Approfondimenti scientifici
Modes of Birth: Between Biology, Emotions, and Obstetric Choices
Childbirth is a biological and psychological event of extraordinary complexity (Klaus et al., 1993). This multifactorial physiological process involves a complex interaction between endocrine, neurobiological, and muscular systems, and it determines not only the physical birth of the newborn but also the initiation of important psychosomatic processes in both mother and child.

The Main Modes of Birth
The two main modes of birth are:
- Vaginal birth, which may occur spontaneously or be induced
- Cesarean birth, which is a surgical procedure
These profoundly influence the maternal experience, modulating stress, pain perception, and the neuroendocrine response, and they affect the establishment of the mother–infant bond. Furthermore, the type of birth determines the newborn’s first contact with the maternal microbiota, with long-term implications for immune and metabolic health.
Understanding how each mode of birth affects these physiological and psychosomatic aspects is essential to optimize perinatal well-being and obstetric support strategies.
The Neonatal Experience of Birth
The newborn experiences birth as a critical and intense transition involving numerous physiological and sensory adaptations essential for survival and development. During labor and delivery, the newborn is exposed to mechanical, chemical, and environmental stimuli that activate crucial neuroendocrine responses. Uterine contractions and compression within the birth canal promote drainage of pulmonary fluids, preparing the lungs for the first breath. At the same time, pressure and tactile stimulation activate the autonomic nervous system, facilitating the transition from intrauterine to extrauterine life.

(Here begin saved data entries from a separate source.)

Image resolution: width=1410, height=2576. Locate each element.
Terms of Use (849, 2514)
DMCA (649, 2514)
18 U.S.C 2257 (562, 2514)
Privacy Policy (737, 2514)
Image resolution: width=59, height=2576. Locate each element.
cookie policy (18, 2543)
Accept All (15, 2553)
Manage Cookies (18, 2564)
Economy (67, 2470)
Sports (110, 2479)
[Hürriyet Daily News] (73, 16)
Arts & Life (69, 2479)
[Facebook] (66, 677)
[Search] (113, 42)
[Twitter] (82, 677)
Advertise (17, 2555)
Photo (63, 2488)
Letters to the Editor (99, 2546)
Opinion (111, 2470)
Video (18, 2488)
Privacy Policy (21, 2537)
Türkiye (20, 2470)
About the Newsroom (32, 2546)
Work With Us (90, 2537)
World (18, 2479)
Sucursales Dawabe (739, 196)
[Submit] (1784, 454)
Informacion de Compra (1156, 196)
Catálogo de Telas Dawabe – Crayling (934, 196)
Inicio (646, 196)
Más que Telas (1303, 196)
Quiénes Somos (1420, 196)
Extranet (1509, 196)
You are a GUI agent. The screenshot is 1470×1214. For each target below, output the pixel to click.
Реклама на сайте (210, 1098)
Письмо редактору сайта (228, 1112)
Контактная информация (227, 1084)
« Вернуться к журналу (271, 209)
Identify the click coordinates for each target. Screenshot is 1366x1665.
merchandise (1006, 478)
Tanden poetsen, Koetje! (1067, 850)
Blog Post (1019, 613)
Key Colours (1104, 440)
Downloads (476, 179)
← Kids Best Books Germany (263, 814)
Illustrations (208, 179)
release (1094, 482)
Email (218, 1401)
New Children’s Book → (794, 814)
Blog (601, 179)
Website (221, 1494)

Birth exposes the newborn to the maternal vaginal and fecal microbiota, which colonizes the skin and mucous membranes, contributing to the maturation of the immune system.
From a neuropsychological perspective, passage through the birth canal and immediate contact with the mother stimulate the production of hormones such as oxytocin and endorphins, which modulate stress and promote early attachment.
Vaginal Birth: Natural and Induced
Spontaneous Birth
Spontaneous vaginal birth, defined as the physiological process occurring without pharmacological or surgical interventions, represents the natural paradigm of birth.
During this mode, the endocrine cascade orchestrated by the hypothalamus, pituitary gland, placenta, and uterus produces endogenous oxytocin, prostaglandins, and beta-endorphins, which support labor progression and modulate pain perception (Buckley, 2015).
From a psychosomatic perspective, natural birth stimulates the mind–body connection through the production of neuropeptides that induce states of calm, focused attention, and stress resilience. This optimizes the mother’s adaptive responses, facilitating the establishment of early bonding and neonatal well-being.
Induced Birth
Labor induction, an increasingly common practice, involves the use of pharmacological agents such as synthetic oxytocin or prostaglandins to initiate or accelerate labor when medically indicated.
Although induction may prevent perinatal complications, it alters natural physiology and can affect neuroendocrine modulation of pain and stress.
Psychosomatic studies show that early induction, especially if not well explained, may increase the mother’s sense of loss of control and anxiety, altering adaptive responses during labor and postpartum. Empathetic and informed management is therefore essential for every expectant mother.
Cesarean Birth: A Surgical Approach
Cesarean birth is a widely used medical procedure that offers a safe and planned alternative to natural birth.
In recent years, thanks to advances in surgical techniques and postoperative care, the cesarean has become increasingly refined, allowing women to experience birth in a calm and controlled way.
Today, it is possible to integrate cesarean delivery with practices that promote the emotional well-being of mother and newborn, such as immediate skin-to-skin contact and early breastfeeding. A multidisciplinary approach that includes psychological support and personalized recovery techniques helps make cesarean birth a positive and complete experience that supports the mother–child bond and overall well-being.
Epidural: Pain Management
Epidural anesthesia, widely used for labor pain control, involves the injection of local anesthetics into the epidural nerve plexus, blocking the transmission of nociceptive impulses.
Although effective in reducing physical pain, the epidural may interfere with natural neuroendocrine responses, such as endogenous oxytocin production, potentially altering labor progression and the perception of birth. From a psychosomatic perspective, pain reduction may decrease acute stress, but it may also modify the woman’s active involvement in the birth process, influencing the sense of control and the quality of the emotional experience. Informed choice and continuous support are therefore crucial.
Conclusions
The choice of birth mode, although influenced by essential clinical factors, must take into account the physiological, psychological, and social dimensions of the woman. The growing focus on a holistic approach reflects the awareness that birth mode is not only a medical event but a deeply lived experience that shapes the mother–infant relationship and long-term psychosomatic well-being.